SDL does not suggest in any way how application should be written. It can
use SDL just for networking, threads, timing, plugins loading
(SDL_loadso) while GUI still can use gtk/glib pair, Qt or even GLUT (or
Highgui from OpenCV). I was also wondering about using SDL for GUI "by the
way" (if we're using SDL for low-level issues, why can't we use it for
GUI?). There is actually demo GUI library for SDL called GUIlib, but in my
opinion it's too simple. Once xfig code was used to create librtk2, why
can't we get SDL GUI from other open-source SDL-based project? Many SDL
games have nice GUI, most promissing is the one used in openttd project
(imagine Stage and Playerv looking like that!).
SDL does not limit programmer to use any specific language. Of course,
people who loves C++ libraries that provide namespaces will not be
satisfied (as SDLmm project seem to be dead back in 2001), but for those
who have nothing about using C style calls in C++ code it's a good
solution.
So while thinking about portable Player we shouldn't focus only on BSD
sockets replacement (or coexistance with winsock by separating both with
#ifdef WIN32), but also:
- threads (is pthread for windows good enough, is pthread on rtos like
QNX or systems like AmigaOS available? From the other hand, is thread
model in SDL_threads good enough? Or maybe let's use thread available in
C++ STL templates, looks like there are headers for them in MinGW, which
does not provide any other thread models when installed from scratch)

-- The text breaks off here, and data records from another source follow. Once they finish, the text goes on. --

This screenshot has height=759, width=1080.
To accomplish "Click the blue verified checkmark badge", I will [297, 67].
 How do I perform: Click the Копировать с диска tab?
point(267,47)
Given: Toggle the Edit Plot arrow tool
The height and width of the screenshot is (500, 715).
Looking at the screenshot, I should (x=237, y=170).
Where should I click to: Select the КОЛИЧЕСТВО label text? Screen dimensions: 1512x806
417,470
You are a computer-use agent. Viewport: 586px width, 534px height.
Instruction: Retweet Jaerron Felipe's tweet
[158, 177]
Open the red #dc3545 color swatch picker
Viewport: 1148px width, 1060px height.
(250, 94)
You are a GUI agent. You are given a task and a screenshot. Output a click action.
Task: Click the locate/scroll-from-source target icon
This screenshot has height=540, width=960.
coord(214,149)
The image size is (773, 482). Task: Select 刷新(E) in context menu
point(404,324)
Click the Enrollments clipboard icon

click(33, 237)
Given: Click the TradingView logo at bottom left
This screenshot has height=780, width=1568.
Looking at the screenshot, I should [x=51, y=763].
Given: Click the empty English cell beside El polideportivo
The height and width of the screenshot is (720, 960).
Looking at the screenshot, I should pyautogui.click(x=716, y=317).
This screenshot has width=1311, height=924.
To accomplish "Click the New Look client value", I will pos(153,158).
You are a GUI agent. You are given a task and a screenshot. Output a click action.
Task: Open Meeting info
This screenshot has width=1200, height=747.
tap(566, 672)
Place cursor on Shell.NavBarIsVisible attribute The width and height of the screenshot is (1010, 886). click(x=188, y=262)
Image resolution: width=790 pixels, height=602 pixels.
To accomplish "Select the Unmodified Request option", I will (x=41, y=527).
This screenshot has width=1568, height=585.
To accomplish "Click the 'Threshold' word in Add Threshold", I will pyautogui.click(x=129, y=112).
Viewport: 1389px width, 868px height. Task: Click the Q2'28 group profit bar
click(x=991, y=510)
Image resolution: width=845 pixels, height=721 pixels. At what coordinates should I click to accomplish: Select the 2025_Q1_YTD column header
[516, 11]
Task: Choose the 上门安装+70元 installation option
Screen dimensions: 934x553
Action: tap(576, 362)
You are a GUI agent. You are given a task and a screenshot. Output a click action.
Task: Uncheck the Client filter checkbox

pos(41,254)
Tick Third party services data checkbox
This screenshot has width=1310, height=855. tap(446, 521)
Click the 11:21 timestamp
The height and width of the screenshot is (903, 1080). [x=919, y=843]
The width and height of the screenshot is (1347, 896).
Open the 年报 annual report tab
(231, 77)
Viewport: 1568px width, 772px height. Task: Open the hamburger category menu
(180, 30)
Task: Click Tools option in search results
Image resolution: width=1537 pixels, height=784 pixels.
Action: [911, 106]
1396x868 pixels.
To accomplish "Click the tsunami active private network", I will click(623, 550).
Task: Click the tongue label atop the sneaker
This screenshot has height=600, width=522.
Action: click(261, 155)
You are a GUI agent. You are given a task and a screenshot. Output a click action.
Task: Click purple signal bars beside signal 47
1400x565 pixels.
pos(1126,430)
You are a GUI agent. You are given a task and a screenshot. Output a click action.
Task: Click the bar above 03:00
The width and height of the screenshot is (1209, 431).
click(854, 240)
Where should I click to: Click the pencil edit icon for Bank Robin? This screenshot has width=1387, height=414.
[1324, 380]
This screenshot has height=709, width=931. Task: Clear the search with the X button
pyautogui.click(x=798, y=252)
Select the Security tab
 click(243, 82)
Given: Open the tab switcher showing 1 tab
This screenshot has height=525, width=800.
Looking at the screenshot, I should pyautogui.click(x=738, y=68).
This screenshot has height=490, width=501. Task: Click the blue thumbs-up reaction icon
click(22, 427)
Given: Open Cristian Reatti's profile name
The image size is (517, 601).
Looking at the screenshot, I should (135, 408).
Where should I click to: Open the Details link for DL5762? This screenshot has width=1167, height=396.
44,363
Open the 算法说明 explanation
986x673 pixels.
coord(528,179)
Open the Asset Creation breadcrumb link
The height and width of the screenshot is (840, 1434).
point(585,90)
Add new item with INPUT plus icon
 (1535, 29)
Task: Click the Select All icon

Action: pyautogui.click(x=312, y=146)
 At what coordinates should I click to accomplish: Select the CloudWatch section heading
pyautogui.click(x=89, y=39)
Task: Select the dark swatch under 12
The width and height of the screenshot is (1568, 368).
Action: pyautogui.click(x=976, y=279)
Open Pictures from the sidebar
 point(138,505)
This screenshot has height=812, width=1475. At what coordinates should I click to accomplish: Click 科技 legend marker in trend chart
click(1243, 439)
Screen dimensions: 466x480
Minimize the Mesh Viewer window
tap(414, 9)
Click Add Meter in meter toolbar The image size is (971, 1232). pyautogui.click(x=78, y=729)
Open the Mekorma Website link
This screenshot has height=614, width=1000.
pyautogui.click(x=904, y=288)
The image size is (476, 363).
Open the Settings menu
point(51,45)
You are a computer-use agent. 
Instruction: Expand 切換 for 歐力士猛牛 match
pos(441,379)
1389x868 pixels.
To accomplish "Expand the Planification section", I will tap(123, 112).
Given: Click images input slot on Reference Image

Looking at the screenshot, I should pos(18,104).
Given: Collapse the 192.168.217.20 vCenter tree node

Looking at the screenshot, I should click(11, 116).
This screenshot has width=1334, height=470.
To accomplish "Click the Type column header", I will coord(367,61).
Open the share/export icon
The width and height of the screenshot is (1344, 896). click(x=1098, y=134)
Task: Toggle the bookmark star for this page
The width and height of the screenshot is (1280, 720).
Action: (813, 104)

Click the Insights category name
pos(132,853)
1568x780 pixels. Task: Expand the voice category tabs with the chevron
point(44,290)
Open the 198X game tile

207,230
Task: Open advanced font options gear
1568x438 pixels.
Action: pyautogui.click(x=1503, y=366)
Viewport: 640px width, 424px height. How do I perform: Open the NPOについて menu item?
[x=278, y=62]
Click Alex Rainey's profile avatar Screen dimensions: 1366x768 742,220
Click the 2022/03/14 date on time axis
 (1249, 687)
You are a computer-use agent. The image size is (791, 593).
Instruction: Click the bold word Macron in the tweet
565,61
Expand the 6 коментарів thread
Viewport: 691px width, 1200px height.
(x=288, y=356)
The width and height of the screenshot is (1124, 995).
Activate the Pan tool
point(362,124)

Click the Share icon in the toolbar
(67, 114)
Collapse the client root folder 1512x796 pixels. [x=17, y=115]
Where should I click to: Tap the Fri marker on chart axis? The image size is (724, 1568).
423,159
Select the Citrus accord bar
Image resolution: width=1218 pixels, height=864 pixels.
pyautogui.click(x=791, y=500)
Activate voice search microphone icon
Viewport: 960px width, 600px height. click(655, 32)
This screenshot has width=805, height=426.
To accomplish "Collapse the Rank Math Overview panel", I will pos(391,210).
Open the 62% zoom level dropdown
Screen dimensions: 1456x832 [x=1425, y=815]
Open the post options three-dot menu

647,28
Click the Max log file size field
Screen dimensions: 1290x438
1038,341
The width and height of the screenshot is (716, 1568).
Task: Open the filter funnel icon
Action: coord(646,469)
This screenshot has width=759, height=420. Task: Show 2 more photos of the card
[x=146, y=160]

- timing (if code must be portable, forget about using usleep, nanosleep,
even gettimeofday may be problematic)
- dynamic structures (glib is used for lists, STL templates can be used
instead in C++ code)
- plugin loading (different systems do this different ways, SDL_loadso
seem to be solution)
- hardware access (well, SDL is not a solution here! We can access audio
and joystick "by the way", just because we're using SDL). I guess the main
reason for running Player (as a Server this time) on Windows is the
ability to start Stage simulation (during the classes for example when
all the machines in the classroom are Windows PC's). Of course someone can
make Video For Windows driver for camera devices or prepare smart way to
avoid usage of termios.h, but these are sounds of the future. BTW, Player
uses OpenCV for some drivers, while OpenCV can have access both to
Video4Linux and Video For Windows cameras, why can't we rewrite camera
driver to make use of it?
- required libraries. Today these are: boost, glib2, gtk2 (with
companions like pango, atk, cairo and so on), libgnomecanvas2 (used only
if available), libjpeg, zlib, gsl, OpenCV. Last two are used only for some
drivers and there are ports of both for different systems. Zlib and
libjpeg are as common as we may not be worry about them. glib/gtk2 are
also available on many different systems, but we may drop them if we feel
that less dependencies is better (we can use SDL-based gui as I mentioned
above). I don't know much about boost, why it is used (for threads I
guess), what systems support it and so on.
- endianess (for example in libplayerxdr), SDL seem to be the best
solution for it, but also glib/gtk and other cross-platform libraries
provide means to deal with endians. Keep in mind, that to have portable
Player code we can't rely on glibc rpc/xdr, we must have our own
implementation that does the same thing!